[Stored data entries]

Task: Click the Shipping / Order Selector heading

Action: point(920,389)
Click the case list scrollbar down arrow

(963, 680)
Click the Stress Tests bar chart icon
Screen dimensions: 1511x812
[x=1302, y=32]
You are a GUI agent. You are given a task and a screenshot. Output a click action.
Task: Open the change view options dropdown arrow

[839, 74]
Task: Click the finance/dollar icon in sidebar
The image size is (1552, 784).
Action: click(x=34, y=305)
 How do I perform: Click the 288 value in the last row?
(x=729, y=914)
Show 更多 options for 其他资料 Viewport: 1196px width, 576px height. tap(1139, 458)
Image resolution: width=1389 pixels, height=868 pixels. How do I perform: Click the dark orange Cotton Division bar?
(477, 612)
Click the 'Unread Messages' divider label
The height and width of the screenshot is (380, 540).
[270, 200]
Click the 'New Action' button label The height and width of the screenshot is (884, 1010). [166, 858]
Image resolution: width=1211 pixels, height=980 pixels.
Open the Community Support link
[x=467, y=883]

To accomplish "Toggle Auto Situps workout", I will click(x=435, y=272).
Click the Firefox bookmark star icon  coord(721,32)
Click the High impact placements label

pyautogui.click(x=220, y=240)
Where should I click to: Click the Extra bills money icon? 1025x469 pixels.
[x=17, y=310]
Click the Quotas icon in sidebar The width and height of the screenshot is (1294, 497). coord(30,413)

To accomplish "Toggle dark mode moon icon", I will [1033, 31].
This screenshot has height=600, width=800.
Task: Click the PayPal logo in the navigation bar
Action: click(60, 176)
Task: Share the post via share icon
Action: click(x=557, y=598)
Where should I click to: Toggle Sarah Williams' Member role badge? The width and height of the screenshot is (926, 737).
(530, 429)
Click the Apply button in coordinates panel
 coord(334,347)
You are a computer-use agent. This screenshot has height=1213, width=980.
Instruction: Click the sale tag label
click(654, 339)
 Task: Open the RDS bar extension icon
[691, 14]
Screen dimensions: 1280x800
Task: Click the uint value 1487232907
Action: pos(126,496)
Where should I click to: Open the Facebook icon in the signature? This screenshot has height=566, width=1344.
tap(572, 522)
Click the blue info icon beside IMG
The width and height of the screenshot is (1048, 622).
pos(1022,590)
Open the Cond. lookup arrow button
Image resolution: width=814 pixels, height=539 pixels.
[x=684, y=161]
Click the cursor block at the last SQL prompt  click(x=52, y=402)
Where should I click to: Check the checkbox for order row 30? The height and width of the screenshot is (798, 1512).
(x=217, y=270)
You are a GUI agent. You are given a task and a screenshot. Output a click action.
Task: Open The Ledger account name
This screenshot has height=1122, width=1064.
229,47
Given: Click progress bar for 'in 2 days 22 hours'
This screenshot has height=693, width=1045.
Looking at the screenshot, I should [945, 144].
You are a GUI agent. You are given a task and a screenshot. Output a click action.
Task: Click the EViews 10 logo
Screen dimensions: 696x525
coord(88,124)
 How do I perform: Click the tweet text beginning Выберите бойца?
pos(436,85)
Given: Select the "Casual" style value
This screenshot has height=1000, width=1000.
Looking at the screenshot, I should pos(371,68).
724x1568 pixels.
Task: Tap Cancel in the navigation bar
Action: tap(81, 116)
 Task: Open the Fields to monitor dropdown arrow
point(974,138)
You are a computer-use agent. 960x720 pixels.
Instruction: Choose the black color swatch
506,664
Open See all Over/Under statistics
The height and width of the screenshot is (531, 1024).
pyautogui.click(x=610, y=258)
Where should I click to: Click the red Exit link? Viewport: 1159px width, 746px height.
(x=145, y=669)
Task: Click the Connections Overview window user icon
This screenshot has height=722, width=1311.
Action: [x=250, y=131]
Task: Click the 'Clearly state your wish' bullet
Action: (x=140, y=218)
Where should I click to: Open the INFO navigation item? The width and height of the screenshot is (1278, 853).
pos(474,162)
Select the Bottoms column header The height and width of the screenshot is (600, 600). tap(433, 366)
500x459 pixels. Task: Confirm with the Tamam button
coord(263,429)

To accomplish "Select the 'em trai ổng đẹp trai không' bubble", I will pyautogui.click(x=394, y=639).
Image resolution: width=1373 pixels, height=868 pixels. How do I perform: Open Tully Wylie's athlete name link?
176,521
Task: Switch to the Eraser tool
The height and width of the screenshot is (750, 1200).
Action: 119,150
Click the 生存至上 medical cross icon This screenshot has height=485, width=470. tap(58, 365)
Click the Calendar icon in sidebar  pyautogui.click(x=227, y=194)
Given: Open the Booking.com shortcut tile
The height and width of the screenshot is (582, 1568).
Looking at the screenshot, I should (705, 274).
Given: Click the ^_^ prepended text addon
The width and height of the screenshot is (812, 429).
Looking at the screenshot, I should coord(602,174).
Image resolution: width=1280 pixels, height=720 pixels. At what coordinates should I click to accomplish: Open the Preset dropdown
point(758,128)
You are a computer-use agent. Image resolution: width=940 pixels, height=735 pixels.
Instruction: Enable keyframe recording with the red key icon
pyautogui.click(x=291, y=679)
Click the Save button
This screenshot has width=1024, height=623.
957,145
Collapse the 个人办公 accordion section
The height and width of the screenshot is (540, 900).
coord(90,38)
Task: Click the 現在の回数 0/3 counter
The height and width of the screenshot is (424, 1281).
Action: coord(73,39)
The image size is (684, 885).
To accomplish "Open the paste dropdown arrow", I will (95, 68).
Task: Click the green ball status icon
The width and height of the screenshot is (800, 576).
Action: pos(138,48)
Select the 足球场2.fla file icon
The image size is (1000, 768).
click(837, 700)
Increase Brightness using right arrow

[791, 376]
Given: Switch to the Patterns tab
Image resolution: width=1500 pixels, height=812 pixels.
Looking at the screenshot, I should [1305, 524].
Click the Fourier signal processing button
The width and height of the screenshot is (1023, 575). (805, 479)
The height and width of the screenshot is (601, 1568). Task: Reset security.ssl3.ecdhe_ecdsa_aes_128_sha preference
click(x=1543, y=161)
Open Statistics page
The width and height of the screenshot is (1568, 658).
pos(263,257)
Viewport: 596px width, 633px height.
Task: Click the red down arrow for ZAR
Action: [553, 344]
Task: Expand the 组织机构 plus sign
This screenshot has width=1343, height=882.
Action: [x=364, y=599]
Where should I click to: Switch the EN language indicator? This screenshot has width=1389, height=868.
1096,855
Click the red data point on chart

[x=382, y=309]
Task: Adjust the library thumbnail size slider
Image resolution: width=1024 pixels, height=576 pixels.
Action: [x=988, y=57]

Exercise prompt – Every line in the records has to be written out again exactly.

Task answer –
Task: Click the Shipping / Order Selector heading

Action: point(920,389)
Click the case list scrollbar down arrow

(963, 680)
Click the Stress Tests bar chart icon
Screen dimensions: 1511x812
[x=1302, y=32]
You are a GUI agent. You are given a task and a screenshot. Output a click action.
Task: Open the change view options dropdown arrow

[839, 74]
Task: Click the finance/dollar icon in sidebar
The image size is (1552, 784).
Action: click(x=34, y=305)
 How do I perform: Click the 288 value in the last row?
(x=729, y=914)
Show 更多 options for 其他资料 Viewport: 1196px width, 576px height. tap(1139, 458)
Image resolution: width=1389 pixels, height=868 pixels. How do I perform: Click the dark orange Cotton Division bar?
(477, 612)
Click the 'Unread Messages' divider label
The height and width of the screenshot is (380, 540).
[270, 200]
Click the 'New Action' button label The height and width of the screenshot is (884, 1010). [166, 858]
Image resolution: width=1211 pixels, height=980 pixels.
Open the Community Support link
[x=467, y=883]

To accomplish "Toggle Auto Situps workout", I will click(x=435, y=272).
Click the Firefox bookmark star icon  coord(721,32)
Click the High impact placements label

pyautogui.click(x=220, y=240)
Where should I click to: Click the Extra bills money icon? 1025x469 pixels.
[x=17, y=310]
Click the Quotas icon in sidebar The width and height of the screenshot is (1294, 497). coord(30,413)

To accomplish "Toggle dark mode moon icon", I will [1033, 31].
This screenshot has height=600, width=800.
Task: Click the PayPal logo in the navigation bar
Action: click(60, 176)
Task: Share the post via share icon
Action: click(x=557, y=598)
Where should I click to: Toggle Sarah Williams' Member role badge? The width and height of the screenshot is (926, 737).
(530, 429)
Click the Apply button in coordinates panel
 coord(334,347)
You are a computer-use agent. This screenshot has height=1213, width=980.
Instruction: Click the sale tag label
click(654, 339)
 Task: Open the RDS bar extension icon
[691, 14]
Screen dimensions: 1280x800
Task: Click the uint value 1487232907
Action: pos(126,496)
Where should I click to: Open the Facebook icon in the signature? This screenshot has height=566, width=1344.
tap(572, 522)
Click the blue info icon beside IMG
The width and height of the screenshot is (1048, 622).
pos(1022,590)
Open the Cond. lookup arrow button
Image resolution: width=814 pixels, height=539 pixels.
[x=684, y=161]
Click the cursor block at the last SQL prompt  click(x=52, y=402)
Where should I click to: Check the checkbox for order row 30? The height and width of the screenshot is (798, 1512).
(x=217, y=270)
You are a GUI agent. You are given a task and a screenshot. Output a click action.
Task: Open The Ledger account name
This screenshot has height=1122, width=1064.
229,47
Given: Click progress bar for 'in 2 days 22 hours'
This screenshot has height=693, width=1045.
Looking at the screenshot, I should [945, 144].
You are a GUI agent. You are given a task and a screenshot. Output a click action.
Task: Click the EViews 10 logo
Screen dimensions: 696x525
coord(88,124)
 How do I perform: Click the tweet text beginning Выберите бойца?
pos(436,85)
Given: Select the "Casual" style value
This screenshot has height=1000, width=1000.
Looking at the screenshot, I should pos(371,68).
724x1568 pixels.
Task: Tap Cancel in the navigation bar
Action: tap(81, 116)
 Task: Open the Fields to monitor dropdown arrow
point(974,138)
You are a computer-use agent. 960x720 pixels.
Instruction: Choose the black color swatch
506,664
Open See all Over/Under statistics
The height and width of the screenshot is (531, 1024).
pyautogui.click(x=610, y=258)
Where should I click to: Click the red Exit link? Viewport: 1159px width, 746px height.
(x=145, y=669)
Task: Click the Connections Overview window user icon
This screenshot has height=722, width=1311.
Action: [x=250, y=131]
Task: Click the 'Clearly state your wish' bullet
Action: (x=140, y=218)
Where should I click to: Open the INFO navigation item? The width and height of the screenshot is (1278, 853).
pos(474,162)
Select the Bottoms column header The height and width of the screenshot is (600, 600). tap(433, 366)
500x459 pixels. Task: Confirm with the Tamam button
coord(263,429)

To accomplish "Select the 'em trai ổng đẹp trai không' bubble", I will pyautogui.click(x=394, y=639).
Image resolution: width=1373 pixels, height=868 pixels. How do I perform: Open Tully Wylie's athlete name link?
176,521
Task: Switch to the Eraser tool
The height and width of the screenshot is (750, 1200).
Action: 119,150
Click the 生存至上 medical cross icon This screenshot has height=485, width=470. tap(58, 365)
Click the Calendar icon in sidebar  pyautogui.click(x=227, y=194)
Given: Open the Booking.com shortcut tile
The height and width of the screenshot is (582, 1568).
Looking at the screenshot, I should (705, 274).
Given: Click the ^_^ prepended text addon
The width and height of the screenshot is (812, 429).
Looking at the screenshot, I should coord(602,174).
Image resolution: width=1280 pixels, height=720 pixels. At what coordinates should I click to accomplish: Open the Preset dropdown
point(758,128)
You are a computer-use agent. Image resolution: width=940 pixels, height=735 pixels.
Instruction: Enable keyframe recording with the red key icon
pyautogui.click(x=291, y=679)
Click the Save button
This screenshot has width=1024, height=623.
957,145
Collapse the 个人办公 accordion section
The height and width of the screenshot is (540, 900).
coord(90,38)
Task: Click the 現在の回数 0/3 counter
The height and width of the screenshot is (424, 1281).
Action: coord(73,39)
The image size is (684, 885).
To accomplish "Open the paste dropdown arrow", I will (95, 68).
Task: Click the green ball status icon
The width and height of the screenshot is (800, 576).
Action: pos(138,48)
Select the 足球场2.fla file icon
The image size is (1000, 768).
click(837, 700)
Increase Brightness using right arrow

[791, 376]
Given: Switch to the Patterns tab
Image resolution: width=1500 pixels, height=812 pixels.
Looking at the screenshot, I should [1305, 524].
Click the Fourier signal processing button
The width and height of the screenshot is (1023, 575). (805, 479)
The height and width of the screenshot is (601, 1568). Task: Reset security.ssl3.ecdhe_ecdsa_aes_128_sha preference
click(x=1543, y=161)
Open Statistics page
The width and height of the screenshot is (1568, 658).
pos(263,257)
Viewport: 596px width, 633px height.
Task: Click the red down arrow for ZAR
Action: [553, 344]
Task: Expand the 组织机构 plus sign
This screenshot has width=1343, height=882.
Action: [x=364, y=599]
Where should I click to: Switch the EN language indicator? This screenshot has width=1389, height=868.
1096,855
Click the red data point on chart

[x=382, y=309]
Task: Adjust the library thumbnail size slider
Image resolution: width=1024 pixels, height=576 pixels.
Action: [x=988, y=57]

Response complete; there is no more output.